Sul ruolo della medicina del territorio, è intervenuto Andrea Costa, esperto in strategie di attuazione del Pnrr, missione 6, del ministero della Salute: “Dobbiamo uscire dalla visione ospedalocentrica che ha caratterizzato la sanità negli ultimi anni, avvicinando i servizi ai cittadini”. “Per ripensare il sistema sanitario nazionale – ha commentato Mauro Zampolini, direttore del dipartimento di riabilitazione della Usl Umbria2 – la medicina narrativa deve essere concepita come elemento trainante di una nuova visione della sanità”. In questo, secondo Costa, “l’utilizzo delle nuove tecnologie e della telemedicina può aiutare a recuperare il tempo da dedicare al rapporto di cura”, che ha aggiunto “il tempo più prezioso è senza dubbio quello dedicato al rapporto tra le persone”.

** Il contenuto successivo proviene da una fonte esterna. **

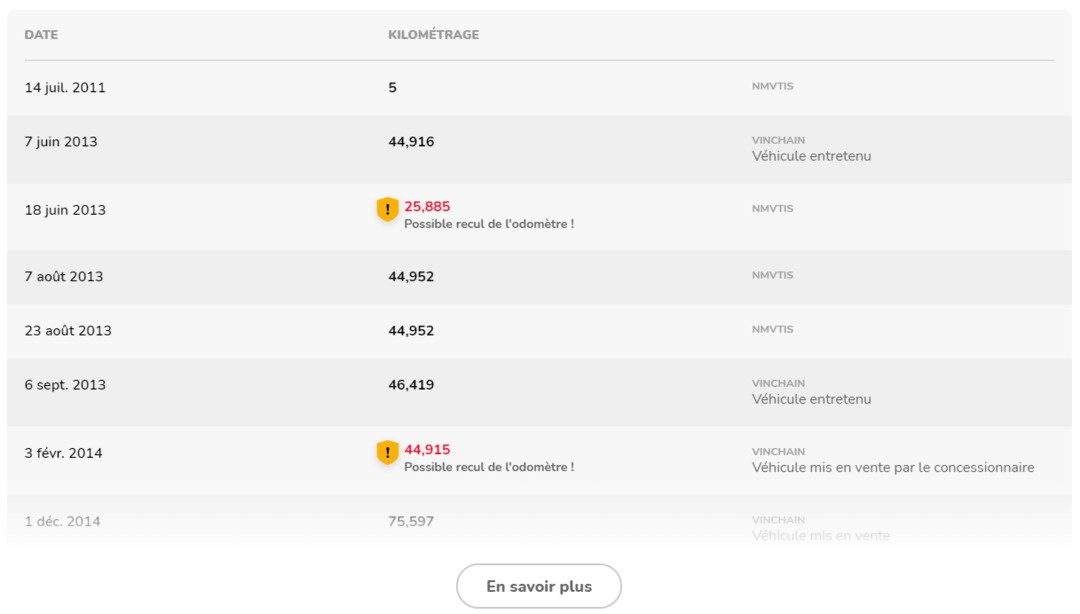Click the faded 1 déc. 2014 date
The width and height of the screenshot is (1080, 614).
click(62, 521)
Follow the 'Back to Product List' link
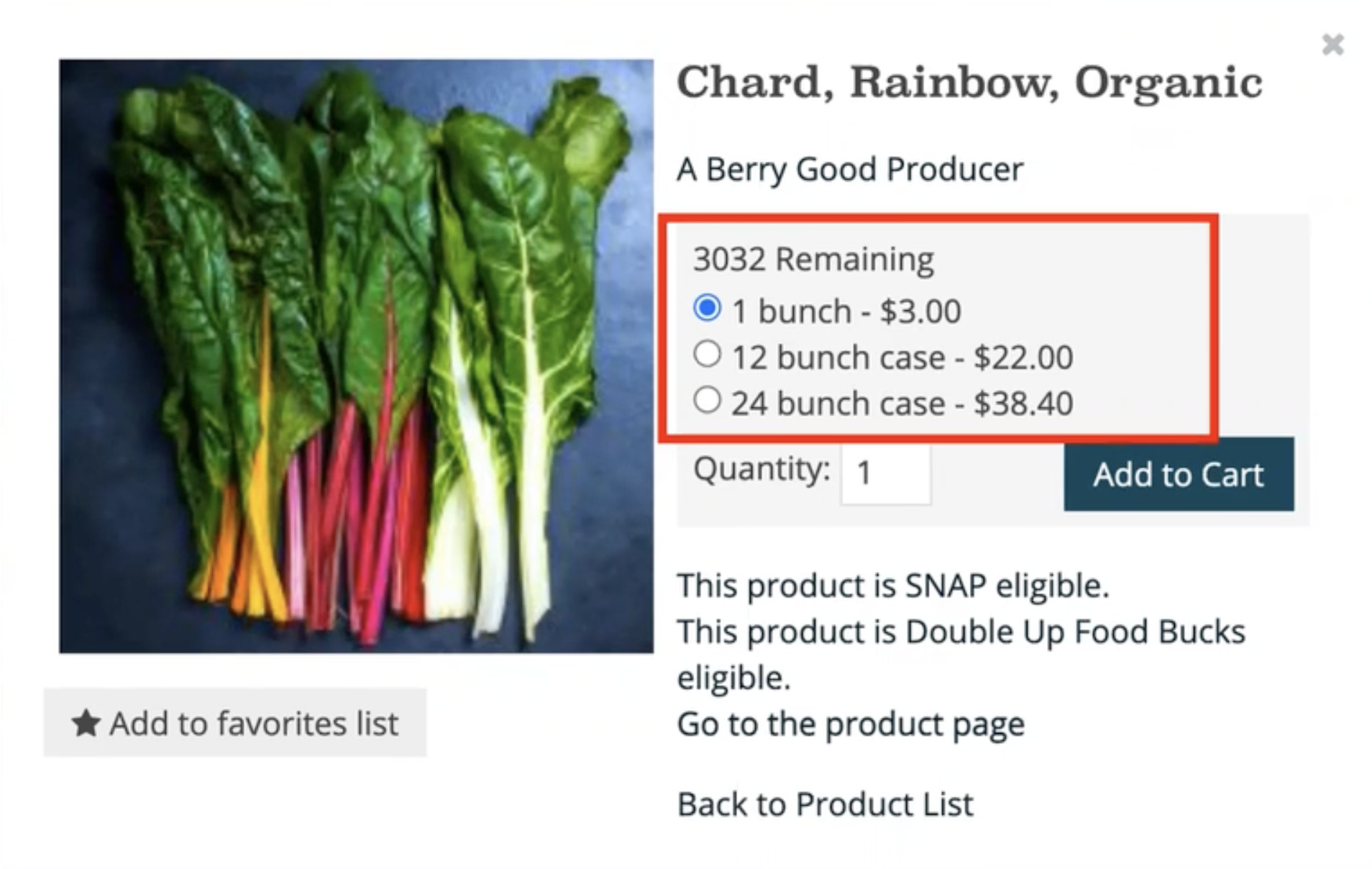The width and height of the screenshot is (1372, 869). 825,804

STORIA DELLA CURA: CLINICI A CONFRONTO

Non è mancata la voce di clinici, professionisti e associazioni dei pazienti per raccontare il ruolo della medicina narrativa nel garantire l’efficacia della cura, l’allenza terapeutica e la compliance del paziente alla terapia. “Il racconto del paziente aiuta anche i clinici – ha commentato Raffaella Pajalich, endocrinologa – perché mette in luce ciò che non possiamo non sapere dei pazienti ma che spesso non trova spazio nella cartella clinica”. Nella presa in carico del paziente pediatrico, Cinzia Grassi ha evidenziato quanto “nella pluralità di voci, occorre saper riconoscere e gestire la diversità del racconto dei genitori e dei figli, tenendo conto altresì dei linguaggi non verbali e delle differenze di etnie, culture e tradizioni a cui la comunicazione va adeguata”. Per Mario Cerati, medico chirurgo specialista in odontoiatria, è fondamentale “capire, al di là del bisogno di cura, quale sia il bisogno di salute del paziente e co-costruirlo”. Al panel hanno partecipato, tra gli altri, Valentina Cervi, medico di famiglia, Giovanni Ruoppolo, otorinolaringoiatra, e Pietro Giurdanella, consigliere del comitato centrale della Federazione nazionale degli ordini delle professioni infermieristiche (Fnopi) che ha ricordato l’importanza di far entrare nella dimensione di cura anche i professionisti del sociale.

SINERGIE NARRATIVE

La medicina narrativa va oltre la raccolta di dati clinici tradizionali, abbracciando la complessità dell’esperienza umana. Marina Morbiducci, patient advocate di IncontraDonna, ha messo in luce il potere catartico della narrazione ma soprattutto la funzione terapeutica del momento di incontro e di ascolto, sia nella comunicazione di una diagnosi sia durante il percorso di cura.

LA SFIDA DEL TEMPO

“Il grande assente nella medicina narrativa è il tempo”, ha dichiarato Adolfo Panfili, ortopedico, evidenziando l’urgenza di “restituire tempo alla relazione medico-paziente ma anche presenza ed empatia”.

LA CURA CHE VORREI

Empatia, fiducia, ascolto e tempo. Queste le coordinate per tracciare la rotta verso una nuova storia di cura. “La medicina narrativa avrà una sfida vinta nel futuro se cittadini e curanti andranno di pari passo”, ha concluso Stefania Polvani, auspicando una collaborazione stretta con il mondo delle associazioni e dei pazienti.